The Cost of Civilising the People

The Cost of Civilising the People

Grand civilising projects cannot be carried out without money, and all of Grey's civilising schemes, in Western Australia, South Australia, New Zealand, South Africa, and again in New Zealand, demanded a large expenditure, of which the greater portion fell on the Imperial Treasury. When he pensioned the chiefs in British Kafraria, he calculated the amount of the pensions on the amount of the fines previously levied, but it was found that a sum of £3,000 more would be annually required. The Secretary of State sanctioned the arrangement only on the understanding that the corresponding expenditure should be met out of colonial funds. By the end of 1854 Grey estimated that the total expenditure on his complete page 104schemes, now fully developed, would amount to £60,000, and he asked that the Imperial Government should contribute two-thirds of the amount, the remainder being provided from the revenues of British Kafraria. So powerful was the mana of Grey with both the English Ministry and the Parliament that that sum was cheerfully, indeed, enthusiastically voted, and Mr. Labouchere (Lord Taunton), then Secretary for the Colonies, congratulated him on the popularity of his administration and the credit it reflected on the ministry.
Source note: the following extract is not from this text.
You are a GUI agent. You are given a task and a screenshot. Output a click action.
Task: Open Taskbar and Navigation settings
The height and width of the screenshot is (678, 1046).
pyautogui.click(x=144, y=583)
For three successive years a subsidy was voted, and for only three years had it been originally asked for. At the end of that period, Grey professed to believe it would no longer be wanted, because the necessity for employing Kafirs on public works would then cease, the education of young Kafirs would become self-supporting, their increasing civilisation would increase the demands for English commodities and thus enlarge the revenue, and progressive settlement by Europeans would augment the prosperity of the province. Grey's expectations were not realised. In drawing up his estimates for 1858 he made no allowance for a reduction, and Lord Stanley, the Secretary for the Colonies in the new Derby Ministry, advised that there should be no reduction. The Lords of the Treasury, vigilant guardians of the public purse, protested, and Lord Stanley was constrained to intimate to Grey that the vote for the dependency would be cut down by one-half.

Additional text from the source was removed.